_Things to do_
a - In the forum comments about the auction cars, how many 1970 Cyclones with the super muscle car specification were made?
b - Write out the stretch of the listing from the line containing "Click the 'A+' text to enlarge font" through the end of the listing, both ends included, and leave out the pictures.

_Quoted passage_
-------------------------

And people wonder why younger folks are not getting into the hobby in larger numbers...
Wedgehead
Pit Crew

80 thousand dollars for a mustang with no engine,no transmission,no rearend and needs a total resto? Seems way to high!
sharkguy48
Intermediate Driver

Under the best of circumstances, the Porsche and the Ferrari might be worth something. A connected seller might have some overly enthusiastic clients who just might want to undertake a "sure-to-eat-up-a-lot-of-money" project. As the saying goes, "Some people have more money than brains and it takes only one."
Chris2161
Pit Crew

You score one of these, put your heart and soul into it, (not to mention tens of thousands), and some **bleep** who was texting T-bones you and destroys it in an instant. That’s the chance you take I suppose, but I know sometimes I’m reluctant to even drive to a show. So maybe these are safer in the barn after all? Love the pictures though!
dd1
Intermediate Driver

Interesting set of vehicles. But I'm shocked as I look at the potential auction prices of these vehicles. Some are just rolling shells and yet there's a potential of selling them for tens-thousands-of-dollars! I assume (and maybe wrongly) that the only kind of person that would bid on a given model would be an expert on that particular vehicle. Unless a person really knows what they're doing they could be easily fleeced! These vehicles--with the possible exception of the TR6 --are definitely not projects for the average home mechanic or weekend "dabbler" unless you've got some serious skills and knowledge. Or let's put it this way: they are definitely beyond MY skill/knowledge/monetary threshold! But they are incredibly interesting vehicles and certainly have historical value.
dsmythe
Pit Crew

I’m getting really tired of the “barn find” or “patina look”. Give them a wash!
TG
Advanced Driver

It is amazing what someone will spend for half a car if it has the right VIN code for options that probably aren't even installed on the car anymore
There are aspects of the whole car collecting phenomenon that I think are beyond ridiculous
MYTFAST
Intermediate Driver

Absolutely no doubt that the 1970 Cyclone is the best value with the "429" super cobra jet, drag pack & what looks like a fairly good body. Great info site on this rare (341 made) super muscle car and info on the offered Hurst 4 speed. http://www.californiaclassix.com/garage/c1177.html
Tcoradeschi
Intermediate Driver

I think I'll take a pass on all of them.
OldRoad
Instructor

Both Mercs would be worthy investments especially the 67 as it looks as though most everything is there except the rear bumper body wise. I like that the drive trains are there in both. The front grill and trim on the 70 missing could present a problem in locating replacement parts. Body trim for both these Cyclones are rare finds in themselves and will add significant costs in the investment.
CentauroRider
Pit Crew

Someone that has most of the pieces (and resources) to put together any one of these fairly stripped cars MIGHT make it possible to stay within what they're worth completed but, a long shot. Someone that hoards a particular brand (e.g. Graveyard Carz) might take a stab at them? Those without the original motors and big number matching items diminish what they are. Too bad! These are way out of reality for most unfortunately! I could be wrong but.............! The auction will tell the truth!
MATTMERICA
Instructor

No worries, the porsche folks will bid that mess up until it is the #1 auction piece lol
97Cobra
Intermediate Driver

All interesting cars and well worth restoring. Prices for body only cars are expensive not for the faint of heart.

-------------------------

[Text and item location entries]
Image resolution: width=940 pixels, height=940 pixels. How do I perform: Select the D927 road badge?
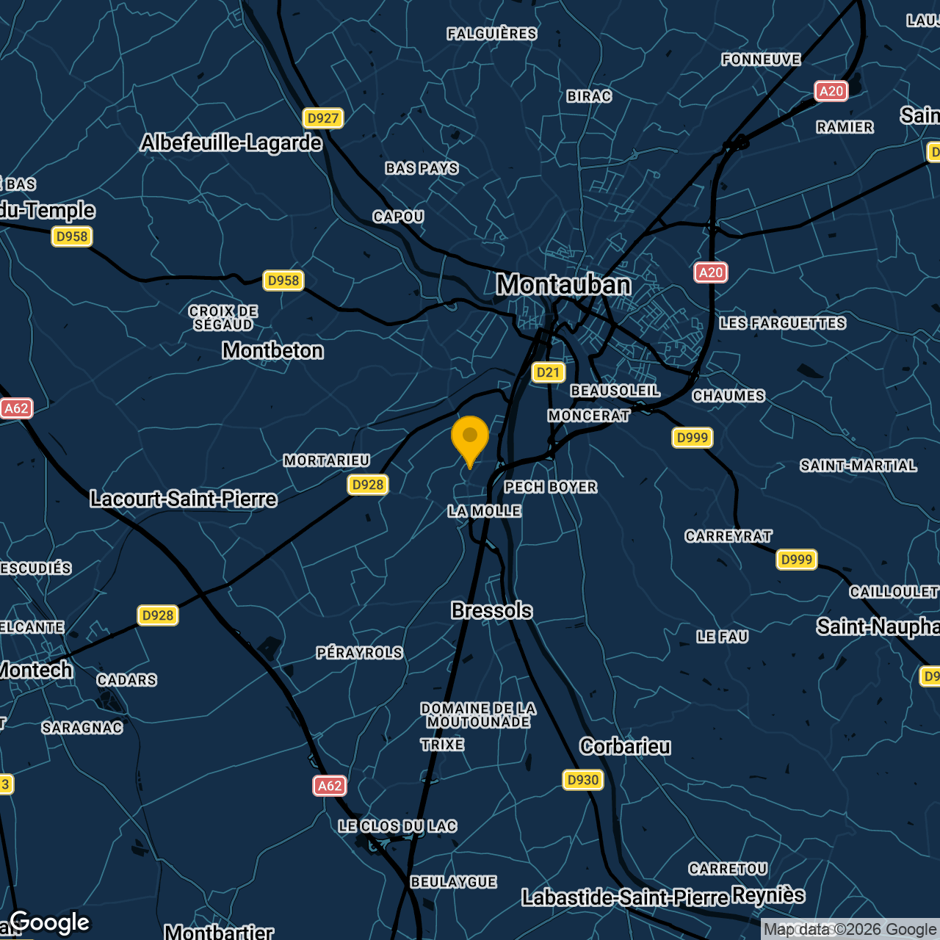pyautogui.click(x=324, y=118)
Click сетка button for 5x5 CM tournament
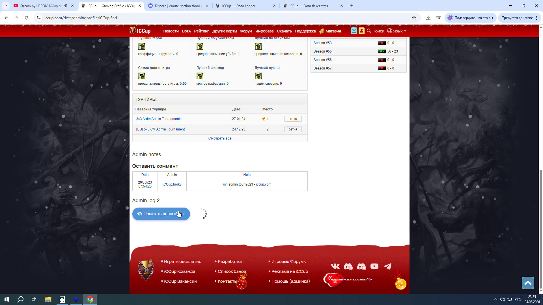The width and height of the screenshot is (543, 305). click(293, 129)
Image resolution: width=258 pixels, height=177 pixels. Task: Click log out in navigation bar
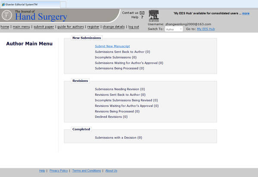(134, 27)
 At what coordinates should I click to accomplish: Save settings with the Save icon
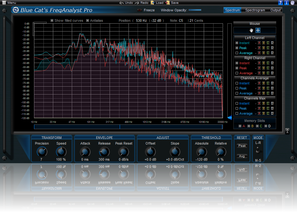coord(168,3)
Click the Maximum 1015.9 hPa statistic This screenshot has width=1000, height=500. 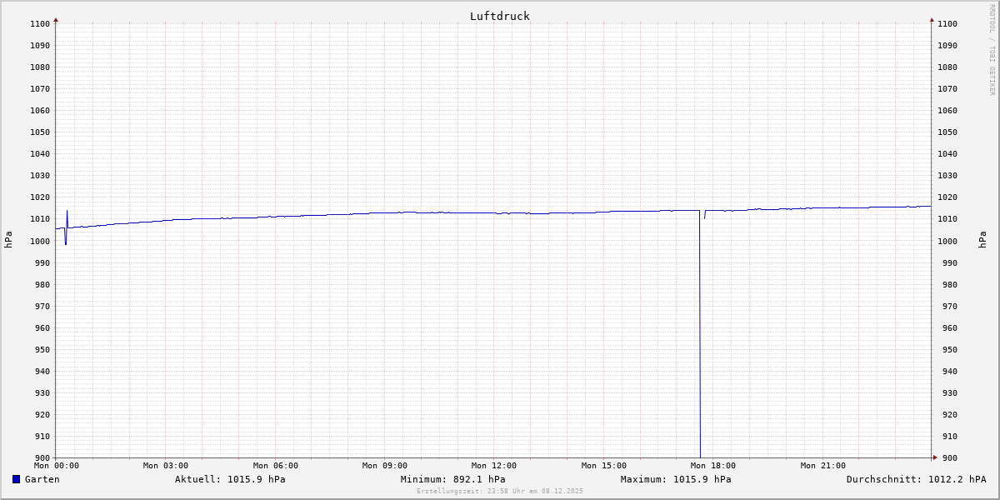click(676, 479)
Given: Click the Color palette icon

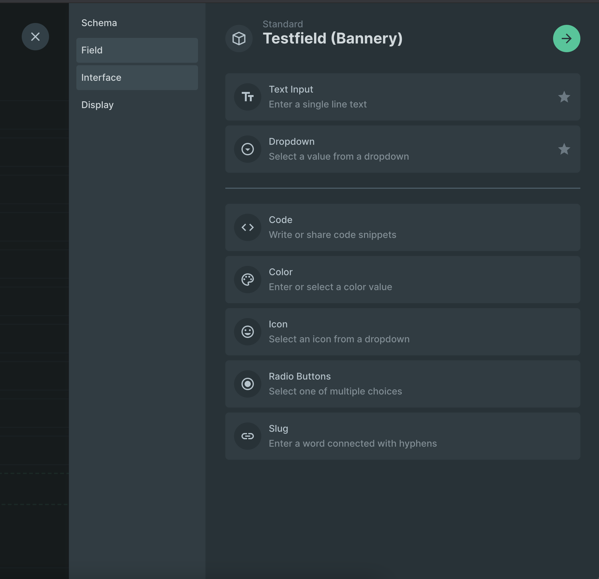Looking at the screenshot, I should [247, 279].
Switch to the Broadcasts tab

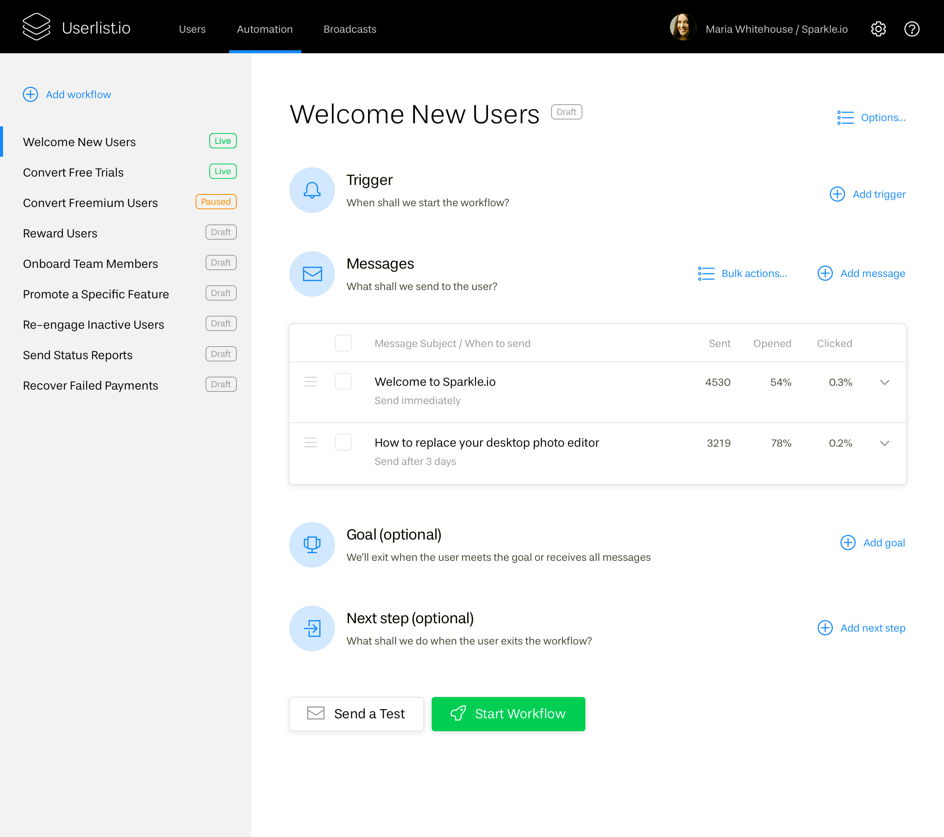(x=350, y=29)
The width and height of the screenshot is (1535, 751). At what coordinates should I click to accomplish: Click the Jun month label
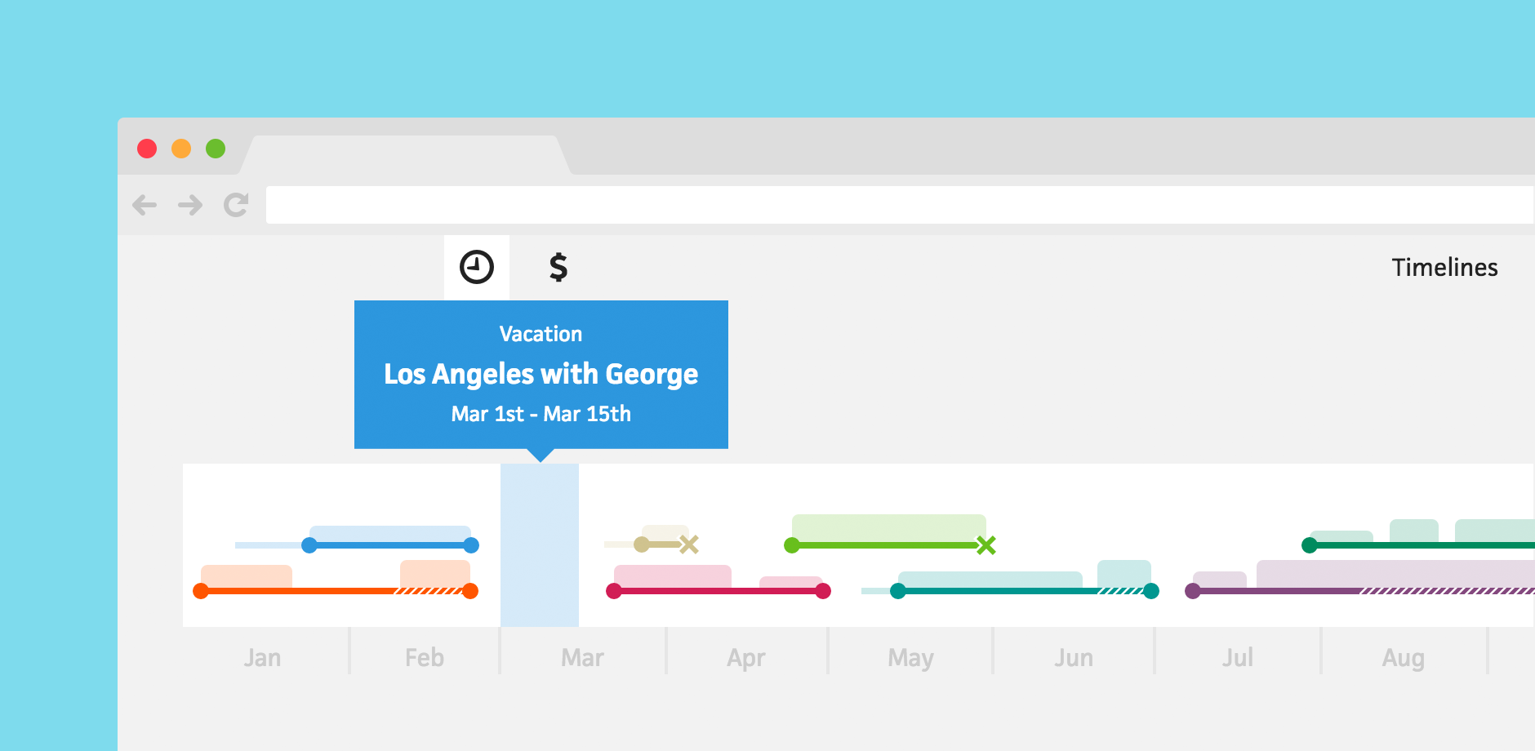click(x=1074, y=658)
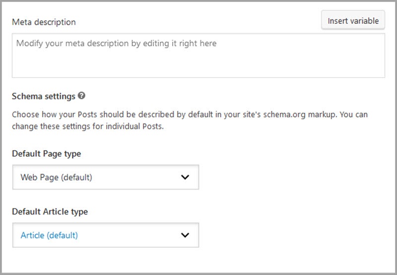Click the 'Meta description' field label
The height and width of the screenshot is (275, 397).
tap(44, 22)
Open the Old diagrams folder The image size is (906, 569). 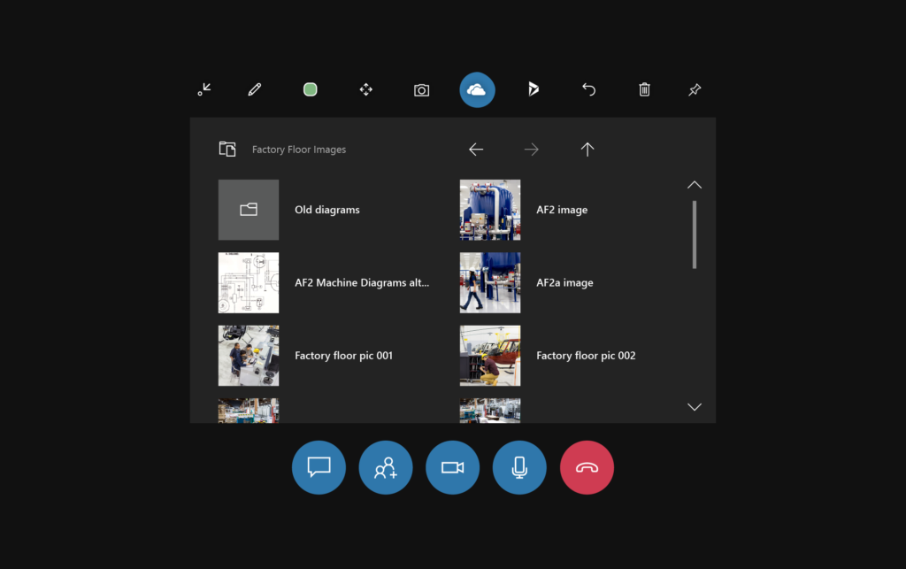point(249,210)
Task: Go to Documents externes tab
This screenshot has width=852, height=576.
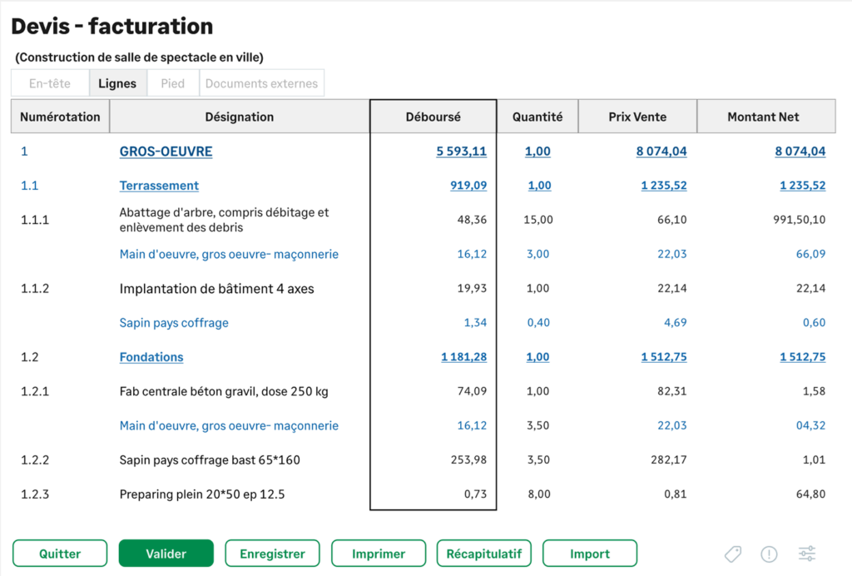Action: 261,83
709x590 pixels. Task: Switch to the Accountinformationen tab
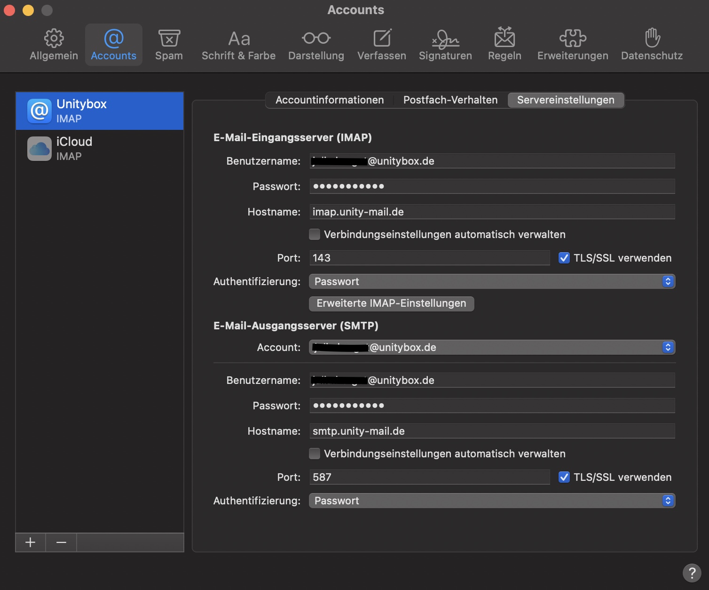[x=330, y=100]
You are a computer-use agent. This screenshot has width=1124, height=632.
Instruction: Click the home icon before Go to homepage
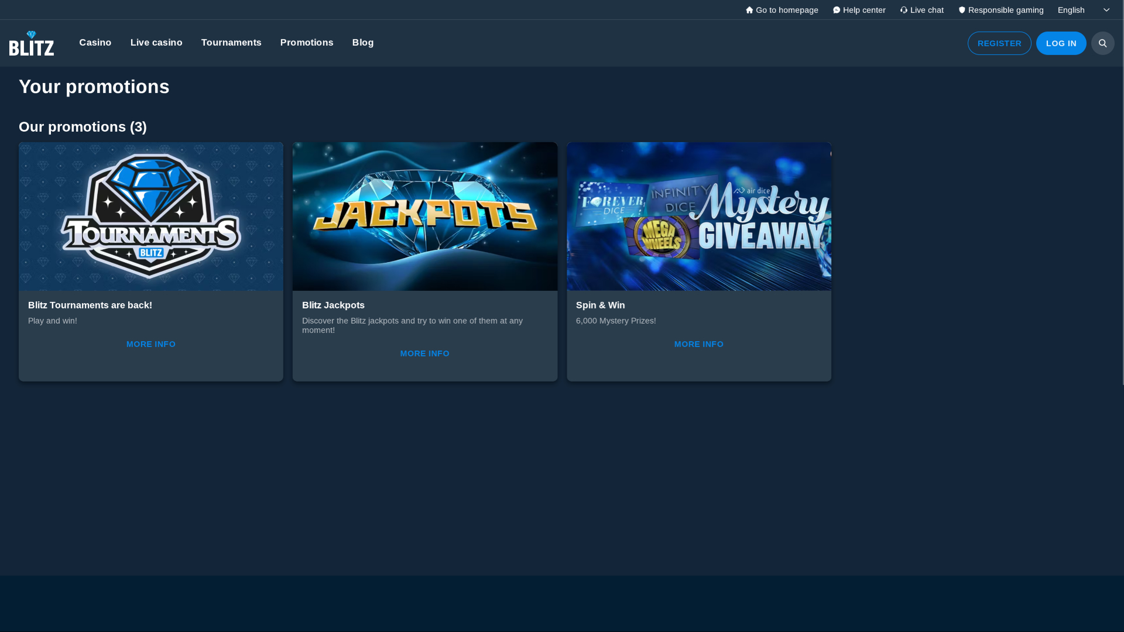pos(749,9)
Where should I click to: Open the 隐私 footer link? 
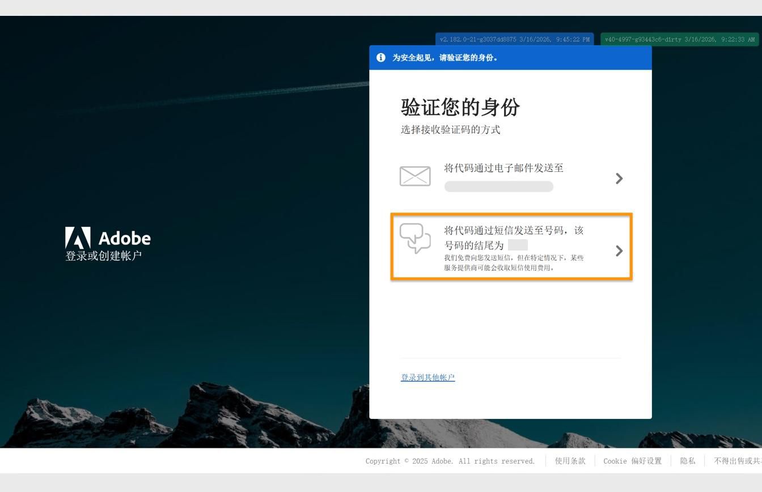click(x=687, y=461)
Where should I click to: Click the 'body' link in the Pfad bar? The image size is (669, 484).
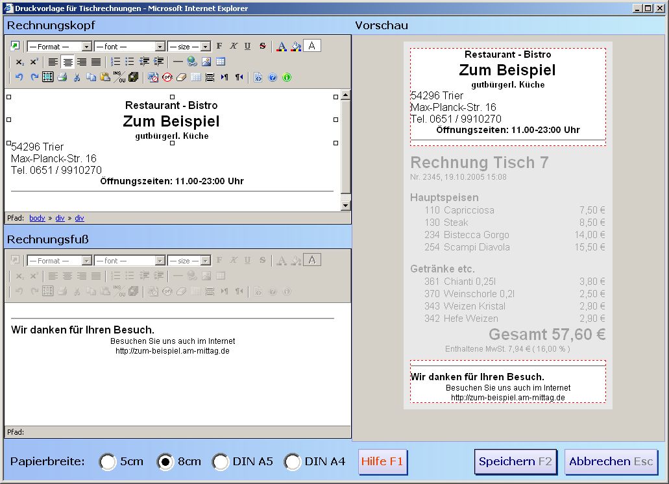pyautogui.click(x=37, y=218)
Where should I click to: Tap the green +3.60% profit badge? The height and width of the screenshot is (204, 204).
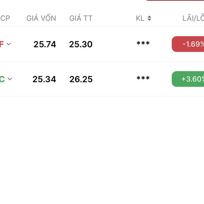tap(188, 79)
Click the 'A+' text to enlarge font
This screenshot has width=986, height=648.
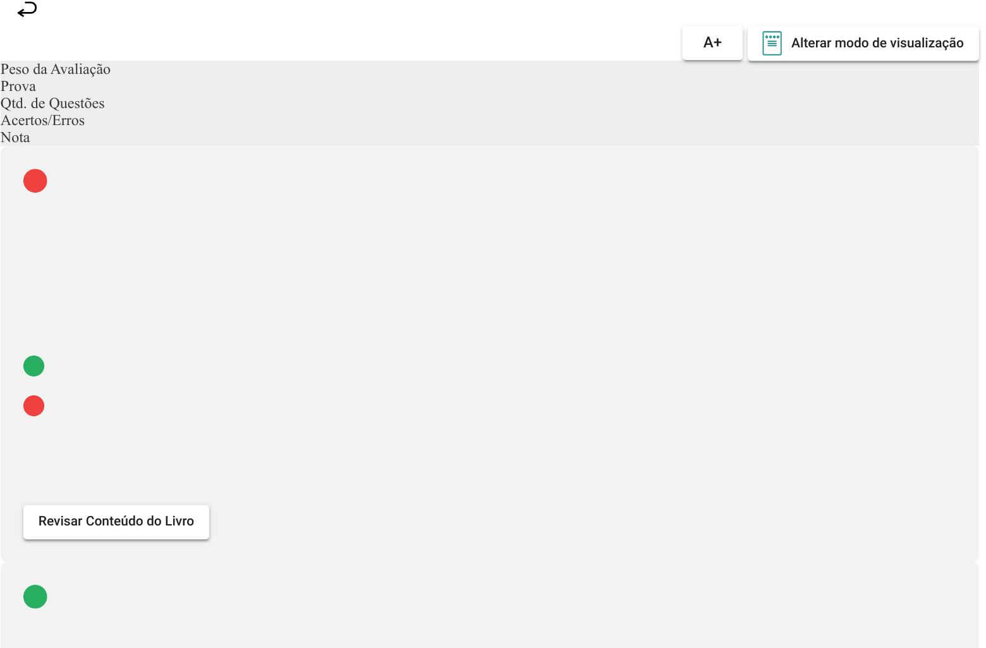(x=712, y=43)
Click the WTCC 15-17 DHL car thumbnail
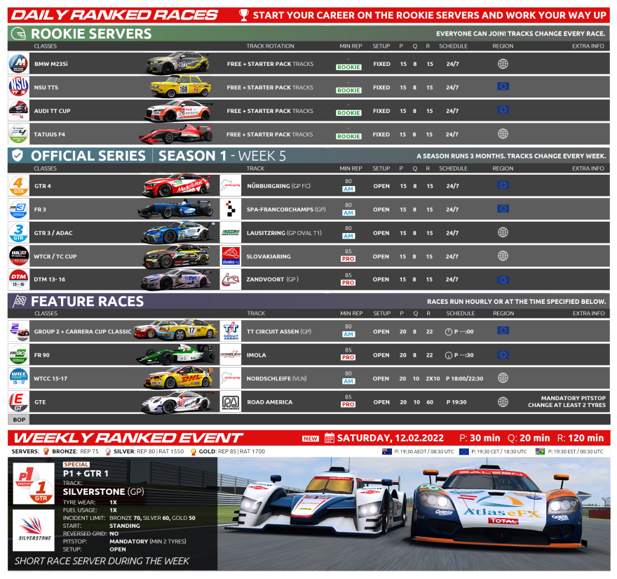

-------------------------

_Solution list_
a - 341 were made.

b -
Click the 'A+' text to enlarge font
This screenshot has width=986, height=648.
(x=712, y=43)
Click the WTCC 15-17 DHL car thumbnail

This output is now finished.